_DOCUMENT SEGMENT_.
* Begin *

As much as I would like to share how I feel, I know my words & effort would be wasted on her. I have, though, shared how I feel with him and he agrees that she is selfish and cares only about what she can get out of the world. Not sure if his agreement makes me feel better or not but it's not important.

Like many of you, I have deep empathy for those going through justified anger, sadness, low self-esteem all due to greedy acts of those they loved. I still have down moments, especially when I'm alone, out of the blue remember he chose another over me, and literally feel punched & slaughtered. Yet I know somehow I need to rise above the acts that knocked me over. Maybe some day someone will come into my life who I trust loves me loyally. I hope for that for everyone who wants that special someone who will put them first. Shoo, Sparkles, Lon, Apple, JB, and so many others are deserving of genuine love from someone who would be lucky to be in their lives. In the meantime, all we can do is continue to be good people with good values that cares about right and wrong and fairness.

I think many posters don't realize how much their advice, opinion, even key words help, sometimes at very critical moments. JellyB, when I was struggling & lost, you told me things that gave me a boost to get back into action & to keep moving. My work is still in progress and I hope I don't fall back into old ways that leave me vulnerable to people who care only about their gain. Thanks for your pat on the back; it means a lot to me!

* End *

_TASKS FOR THIS EXERCISE_.
**a)** Answer these questions about the forum post, one per line:
(i) What does "he" agree about her?
(ii) When does the writer say the down moments come especially?
(iii) Who told the writer things that gave a boost while struggling?
**b)** List every forum name that appears in the forum post.
**c)** Print the part of the forum post that opens with the words containing "I think many" and closes with "a lot to me!".
This material has no connection to the forum post.

Records for locating displayed items
* Begin *

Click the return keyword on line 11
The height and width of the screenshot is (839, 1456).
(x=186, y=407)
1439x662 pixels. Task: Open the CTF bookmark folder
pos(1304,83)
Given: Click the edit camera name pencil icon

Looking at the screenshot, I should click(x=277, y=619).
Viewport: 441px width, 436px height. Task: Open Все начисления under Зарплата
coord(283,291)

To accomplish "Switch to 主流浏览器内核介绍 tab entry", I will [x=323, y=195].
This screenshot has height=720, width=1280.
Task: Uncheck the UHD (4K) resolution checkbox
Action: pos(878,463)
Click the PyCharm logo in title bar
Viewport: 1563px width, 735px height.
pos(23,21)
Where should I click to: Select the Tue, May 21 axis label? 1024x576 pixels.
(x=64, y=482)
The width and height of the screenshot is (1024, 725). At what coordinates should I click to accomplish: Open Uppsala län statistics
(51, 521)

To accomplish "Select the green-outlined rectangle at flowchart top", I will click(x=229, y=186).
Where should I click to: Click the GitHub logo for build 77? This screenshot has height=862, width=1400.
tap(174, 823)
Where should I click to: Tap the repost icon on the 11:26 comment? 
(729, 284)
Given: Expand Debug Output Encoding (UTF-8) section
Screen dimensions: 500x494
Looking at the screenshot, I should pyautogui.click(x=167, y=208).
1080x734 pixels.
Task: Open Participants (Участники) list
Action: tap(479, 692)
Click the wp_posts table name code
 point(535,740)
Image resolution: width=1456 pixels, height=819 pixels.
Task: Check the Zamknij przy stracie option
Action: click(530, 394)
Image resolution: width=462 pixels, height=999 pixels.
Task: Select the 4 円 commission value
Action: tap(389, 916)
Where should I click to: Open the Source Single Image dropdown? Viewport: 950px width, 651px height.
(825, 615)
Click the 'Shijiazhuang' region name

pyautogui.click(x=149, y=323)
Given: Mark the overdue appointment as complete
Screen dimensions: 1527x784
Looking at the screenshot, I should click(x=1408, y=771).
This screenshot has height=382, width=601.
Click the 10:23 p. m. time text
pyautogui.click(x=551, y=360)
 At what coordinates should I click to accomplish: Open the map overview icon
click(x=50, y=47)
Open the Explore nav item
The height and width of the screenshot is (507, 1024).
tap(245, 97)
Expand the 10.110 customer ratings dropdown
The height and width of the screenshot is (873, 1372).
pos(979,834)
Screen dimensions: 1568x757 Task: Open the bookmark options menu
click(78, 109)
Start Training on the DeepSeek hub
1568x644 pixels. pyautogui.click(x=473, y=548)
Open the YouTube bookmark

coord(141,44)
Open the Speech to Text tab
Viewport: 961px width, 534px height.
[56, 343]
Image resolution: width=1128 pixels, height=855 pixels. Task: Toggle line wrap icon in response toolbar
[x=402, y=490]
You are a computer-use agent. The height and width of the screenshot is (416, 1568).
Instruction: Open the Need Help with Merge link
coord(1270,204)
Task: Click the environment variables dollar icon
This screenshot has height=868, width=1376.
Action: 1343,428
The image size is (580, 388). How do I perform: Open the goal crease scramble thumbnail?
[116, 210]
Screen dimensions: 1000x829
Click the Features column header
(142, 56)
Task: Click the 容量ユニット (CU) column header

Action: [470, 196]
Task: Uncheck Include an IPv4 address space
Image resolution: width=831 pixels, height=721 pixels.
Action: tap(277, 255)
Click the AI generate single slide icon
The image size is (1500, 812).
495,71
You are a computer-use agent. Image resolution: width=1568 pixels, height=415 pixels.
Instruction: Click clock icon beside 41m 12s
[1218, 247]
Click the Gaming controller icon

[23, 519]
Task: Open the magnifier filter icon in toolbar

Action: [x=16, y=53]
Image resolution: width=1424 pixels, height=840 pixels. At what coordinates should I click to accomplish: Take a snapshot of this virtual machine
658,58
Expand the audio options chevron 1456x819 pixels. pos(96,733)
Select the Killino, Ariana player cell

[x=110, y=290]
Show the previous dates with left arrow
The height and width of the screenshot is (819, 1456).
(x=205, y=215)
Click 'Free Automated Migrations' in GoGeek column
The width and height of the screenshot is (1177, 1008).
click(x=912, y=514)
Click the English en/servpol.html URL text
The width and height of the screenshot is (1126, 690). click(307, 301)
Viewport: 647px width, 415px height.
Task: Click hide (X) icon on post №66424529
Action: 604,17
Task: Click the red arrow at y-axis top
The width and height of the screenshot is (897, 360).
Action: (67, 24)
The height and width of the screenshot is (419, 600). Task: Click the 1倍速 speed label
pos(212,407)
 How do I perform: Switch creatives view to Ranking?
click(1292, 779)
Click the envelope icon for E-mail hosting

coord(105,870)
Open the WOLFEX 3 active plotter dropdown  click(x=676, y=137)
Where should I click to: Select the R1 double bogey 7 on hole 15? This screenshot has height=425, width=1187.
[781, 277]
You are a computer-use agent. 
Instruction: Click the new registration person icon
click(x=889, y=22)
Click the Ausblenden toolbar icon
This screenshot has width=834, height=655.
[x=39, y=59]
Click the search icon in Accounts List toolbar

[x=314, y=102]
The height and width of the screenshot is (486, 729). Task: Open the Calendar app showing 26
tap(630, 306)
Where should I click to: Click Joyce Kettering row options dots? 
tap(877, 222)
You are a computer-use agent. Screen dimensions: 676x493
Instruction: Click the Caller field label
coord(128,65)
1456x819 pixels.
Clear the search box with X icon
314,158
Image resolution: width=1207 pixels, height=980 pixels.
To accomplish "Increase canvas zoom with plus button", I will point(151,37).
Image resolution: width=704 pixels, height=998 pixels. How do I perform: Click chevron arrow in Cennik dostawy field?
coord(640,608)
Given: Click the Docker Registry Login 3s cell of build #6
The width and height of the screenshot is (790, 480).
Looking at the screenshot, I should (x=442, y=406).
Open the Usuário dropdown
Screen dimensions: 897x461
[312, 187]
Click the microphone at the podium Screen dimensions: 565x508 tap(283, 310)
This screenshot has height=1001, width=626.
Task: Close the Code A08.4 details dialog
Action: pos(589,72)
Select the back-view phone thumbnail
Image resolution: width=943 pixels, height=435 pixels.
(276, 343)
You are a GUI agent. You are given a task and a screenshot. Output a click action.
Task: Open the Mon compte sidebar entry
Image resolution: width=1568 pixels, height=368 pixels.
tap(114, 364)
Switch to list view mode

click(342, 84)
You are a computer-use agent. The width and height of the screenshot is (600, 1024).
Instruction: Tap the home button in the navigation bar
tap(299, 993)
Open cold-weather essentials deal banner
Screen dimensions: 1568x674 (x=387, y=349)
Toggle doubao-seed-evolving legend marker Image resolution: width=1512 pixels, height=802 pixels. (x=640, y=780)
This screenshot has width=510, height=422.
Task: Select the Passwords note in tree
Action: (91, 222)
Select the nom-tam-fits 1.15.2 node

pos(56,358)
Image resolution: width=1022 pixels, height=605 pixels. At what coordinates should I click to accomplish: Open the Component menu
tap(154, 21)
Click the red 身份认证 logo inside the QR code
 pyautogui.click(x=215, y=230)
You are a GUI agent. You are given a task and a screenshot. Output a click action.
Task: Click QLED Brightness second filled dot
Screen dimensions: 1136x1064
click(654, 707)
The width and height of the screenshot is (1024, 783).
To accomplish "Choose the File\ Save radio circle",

* End *

_ANSWERS BELOW_.
**a)**
(i) That she is selfish and cares only about what she can get out of the world.
(ii) When the writer is alone.
(iii) JellyB.

**b)** Shoo, Sparkles, Lon, Apple, JB, JellyB

**c)**
I think many posters don't realize how much their advice, opinion, even key words help, sometimes at very critical moments. JellyB, when I was struggling & lost, you told me things that gave me a boost to get back into action & to keep moving. My work is still in progress and I hope I don't fall back into old ways that leave me vulnerable to people who care only about their gain. Thanks for your pat on the back; it means a lot to me!